**What you will do**
Answer these questions about the post below on things that gain value with age:
(a) Which slogan is quoted with Paul Masson?
(b) Which style of home does the post single out as selling for a premium?
(c) From what year is the baseball card that sold for $2.8 million?

**Excerpt provided**
━━━━
Monthly Archives: January 2020

The Priceless Population


As a society it seems as if we value just about everything as it ages. Things like…

Wine(Paul Masson “We will sell no wine before its time“) There seems to be a general belief that when it comes to wine, older is definitely better. People have paid out extraordinary amounts of money to own rare and highly sought after spirits.

And houses: Although most houses fall into the “decrepit” category after 100 years (or less in some cases), there are still many houses (even older) that are considered “vintage” and sell for a premium, especially American Craftsman Style homes if they have all or most of their original “built ins” or have been designated historical landmarks.

And of course, baseball cards: One of the most expensive baseball card in the world is one from 1909 that was sold for a staggering $2.8 million!

Now, while I certainly think all of these aged-collectables are nice, the most notable and surprising exception to inclusion in this time-established ranking of seniority… is people.
━━━━
**Data segment**
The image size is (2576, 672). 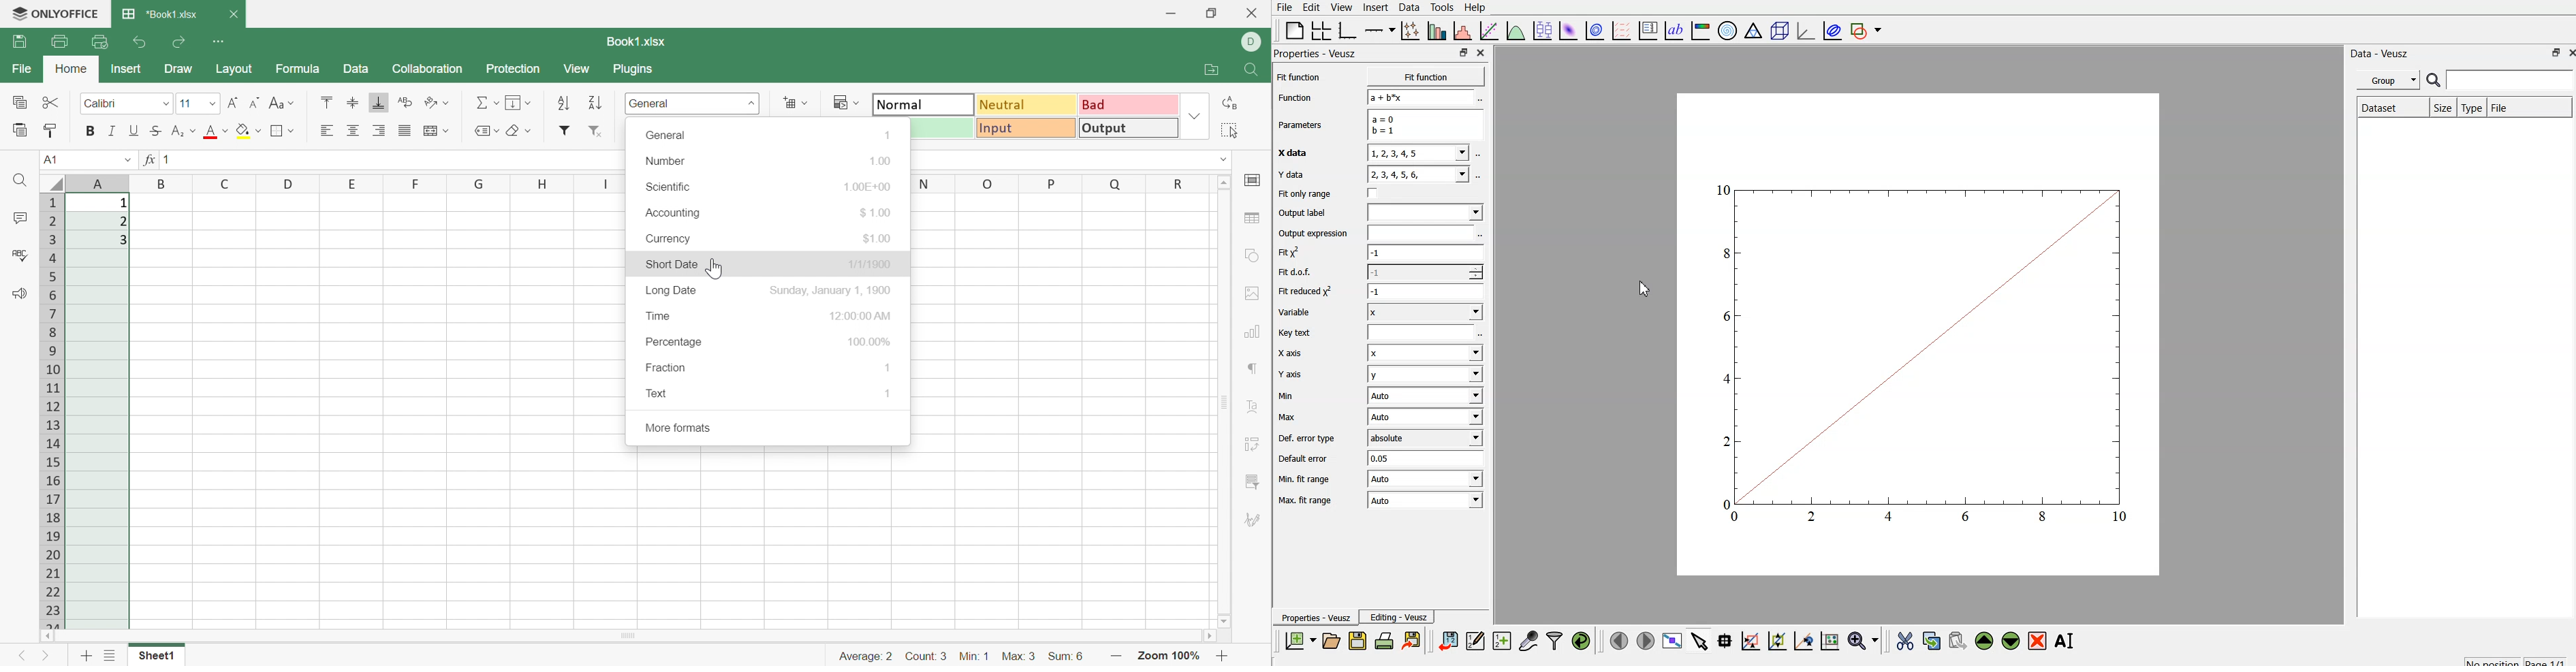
━━━━
**Exercise answer**
(a) "We will sell no wine before its time"
(b) American Craftsman Style homes
(c) 1909